_Problem details_
In the news article below, rewrite the paragraph that begins "Court documents claim" as a short bulleted list that keeps its main facts.

_Reading passage_
··········

Federal prosecutors have arrested and charged Seth Aaron Pendley with conspiring to blow up an Amazon Web Services data center.
Pendley, 28, was arrested after allegedly receiving what he thought was a bomb from a co-conspirator, but was actually a fake delivered by an undercover FBI officer.
If convicted, he faces up to 20 years in federal prison.
Court documents claim that the FBI were alerted by a tip that said Pendley was posting concerning comments on mymilitia.com, a forum frequented by militia groups. On an encrypted app, he also allegedly told friends he wanted to use plastic explosives “to kill about 70 percent of the Internet.”
“We are indebted to the concerned citizen who came forward to report the defendant’s alarming online rhetoric,” said US Attorney for the Northern District of Texas Prerak Shah. "In flagging his posts to the FBI, this individual may have saved the lives of a number of tech workers."
The FBI claim Pendley told the undercover agent that he was targeting the data centers because he thought they hosted the FBI, CIA, and other government agencies. AWS does host much of both the FBI and CIA's compute needs, but across a number of redundant GovCloud facilities.

··········

_Given material_
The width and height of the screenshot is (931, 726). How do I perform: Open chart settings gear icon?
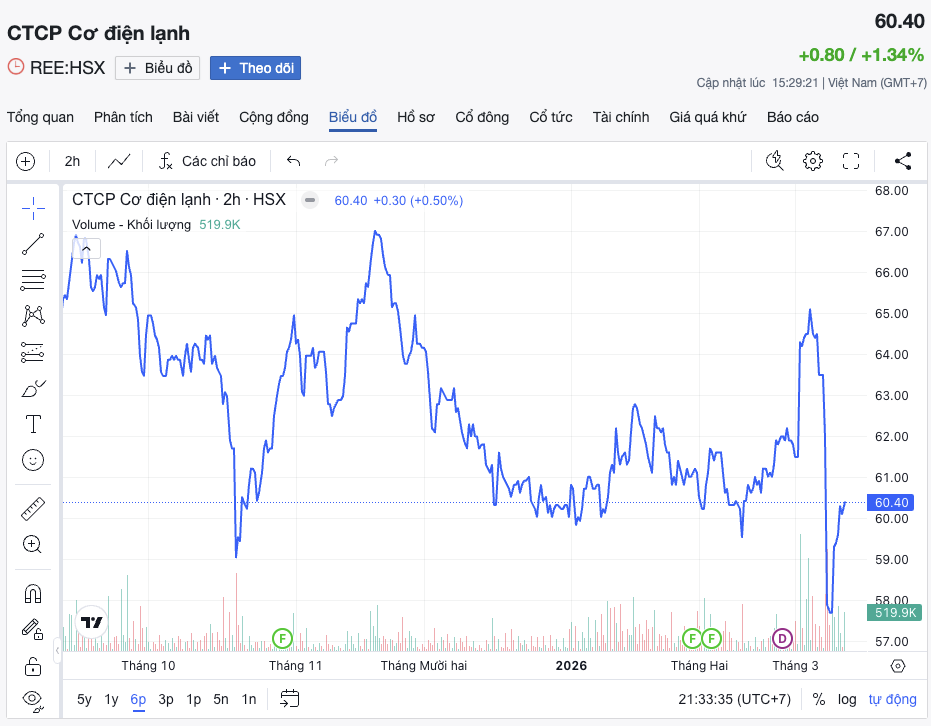point(813,161)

··········

_Answer to the exercise_
- According to court documents, the FBI was alerted by a tip.
- The tip said Pendley was posting concerning comments on mymilitia.com, a forum frequented by militia groups.
- On an encrypted app, he allegedly told friends he wanted to use plastic explosives "to kill about 70 percent of the Internet."